The Town of Thayne and its officials denied they violated the constitutional rights of a gay couple who own a restaurant, according to their recent response to a federal lawsuit filed in January.

They also said Marc and Rusty Andrus, a married gay couple, should have to follow state law and file a report with it through the Governmental Claims Act before demanding any damages, according to the response filed in U.S. District Court on March 13.

"Plaintifffs have not, at any time, filed a claim with the Town of Thayne upon their state law claims, which his a legal prerequisite to bringing an action based on state law against these Defendants," according to the response.

For these and other reasons, the Town of Thayne wants the court to dismiss the Andruses' lawsuit.

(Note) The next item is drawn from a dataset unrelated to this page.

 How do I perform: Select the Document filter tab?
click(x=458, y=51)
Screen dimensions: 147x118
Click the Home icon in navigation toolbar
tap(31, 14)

In their lawsuit filed Jan. 9, the Andruses asserted the town has inconsistently, if not illegally, applied rules about restaurants, liquor licenses, regulations, council meeting procedures, law enforcement, and other issues about their restaurant, Rustlers, LLC, compared to other establishments whose owners are not lesbian, gay, bisexual, and transgender ('LGBT').

The local Church of Jesus Christ of Latter-day Saints drives that conduct, according to their lawsuit: "In essence, with respect to Plaintiff's liquor licenses and other interactions before Defendants as government officials, Defendants have conducted the Town of Thayne municipal government as a theocracy."

As such, Thayne and the Town Council have violated their First and 14th Amendment rights, according to the Andruses' lawsuit filed by their attorneys James Lubing and Kevin Gregory of Jackson. Gregory declined to comment on the town's response.

Some of the issues raised by the Andruses were related to the process of obtaining the bar and grill liquor license -- the only one in Thayne -- and alleged poor responses to behaviors of non-LGBT-owned establishments.

But the major issues have to do with alleged violations of the Establishment Clause of the First Amendment, which forbids government endorsement of a religion, and the nondiscrimination clause of the 14th Amendment.

The Andruses claim Mayor DeLand Lainhart one time went to the restaurant and told them he spoke to a high-ranking local member of the Church of Jesus Christ of Latter-day Saints who said he approved of their receiving the liquor license. "When questioned about the legality or appropriateness of having a religious leader influence or impact local government decisions, Defendant Mayor of Thayne stated '[this religious leader] represented the people' of Thayne."

In its response, the Town denied that allegation, but did not go into details.

In fact, the Town Council voted unanimously for the annual renewal of the license in 2017, "... as such, it is unclear what the Plaintiffs are complaining about as the license was renewed."

The Andruses said they were subjected to hostile anti-gay slurs at a Town Council meeting, but they did not register a complaint with council members about the adverse treatment, according to the response.

As another example, the Andruses complained that patrons of other bars who were over-served had harassed them and their employees.

But Lainhart met with the holders of other liquor license holders to determine if the Andruses' allegations were correct and cautioned them against harassment, according to the town's response.

The town and its council, according to the response said, "Plaintiffs have not been treated in a discriminatory manner and no Constitutional violations have been perpetrated by the Defendants."